Decisão · STF

STF HC 248975 AgR

Rel. CRISTIANO ZANINPrimeira Turmajulgado em 2024-12-16publicado em 2025-01-07
PROCESSUAL
AGRAVO REGIMENTAL. HABEAS CORPUS. PENAL. PACIENTE CONDENADO PELO CRIME DE ESTUPRO DE VIULNERÁVEL. ALEGAÇÃO DE NULIDADES. DECISÃO DO SUPERIOR TRIBUNAL DE JUSTIÇA — STJ QUE NÃO ANALISOU O MÉRITO DO AGRAVO EM RECURSO ESPECIAL INTERPOSTO NAQUELE TRIBUNAL. SUPRESSÃO DE INSTÂNCIA. SUCEDÂNEO DE REVISÃO CRIMINAL. INVIABILIDADE NO CASO. AGRAVO AO QUAL SE NEGA PROVIMENTO. I. Caso em exame 1. Paciente condenado à pena de 14 anos de reclusão, em regime inicial fechado, pela prática do crime de estupro de vulnerável (art. 217-A, combinado com o art. 226, II, do Código Penal — CP), por diversas vezes, em continuidade delitiva (art. 71 do CP).
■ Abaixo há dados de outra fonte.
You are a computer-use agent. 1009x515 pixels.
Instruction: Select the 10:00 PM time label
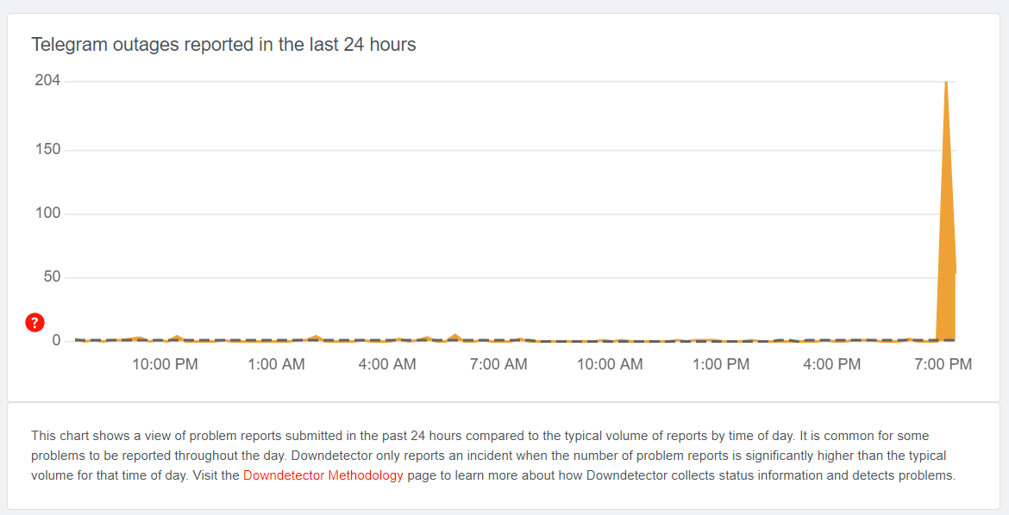165,364
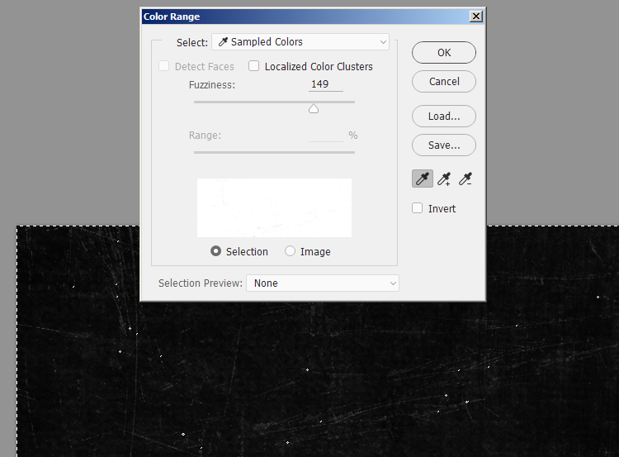Screen dimensions: 619x457
Task: Close the Color Range dialog window
Action: [475, 17]
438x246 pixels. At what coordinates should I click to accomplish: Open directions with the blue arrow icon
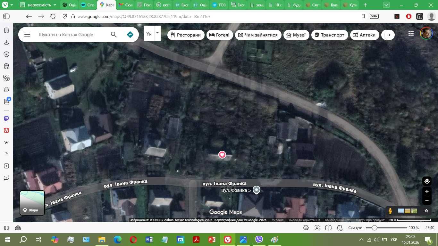(x=130, y=35)
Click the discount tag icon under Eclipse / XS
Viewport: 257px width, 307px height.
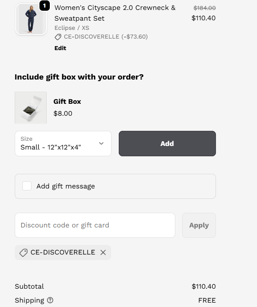tap(58, 37)
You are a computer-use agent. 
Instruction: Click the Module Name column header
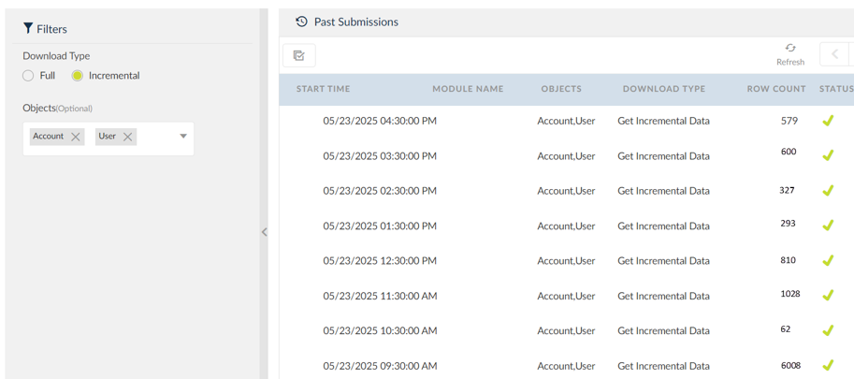click(468, 89)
II. Questão em discussão 2. Saber se é possível o Supremo Tribunal Federal — STF analisar as matérias veiculadas neste habeas corpus, relativamente às nulidades suscitadas pela defesa. III. Razões de decidir 3. A ausência de manifestação do STJ, no acórdão impugnado, sobre o mérito das questões veiculadas inviabiliza que elas sejam examinadas diretamente pelo Supremo Tribunal Federal neste habeas corpus, sob pena de indevida supressão de instância, com evidente extravasamento dos limites de competência descritos no art. 102 da Constituição Federal. 4. O Supremo Tribunal Federal admite impetração de habeas corpus como sucedâneo de revisão criminal apenas nas hipóteses excepcionais de manifesta ilegalidade ou teratologia, o que não ocorre no caso. IV. Dispositivo 5. Agravo regimental ao qual se nega provimento.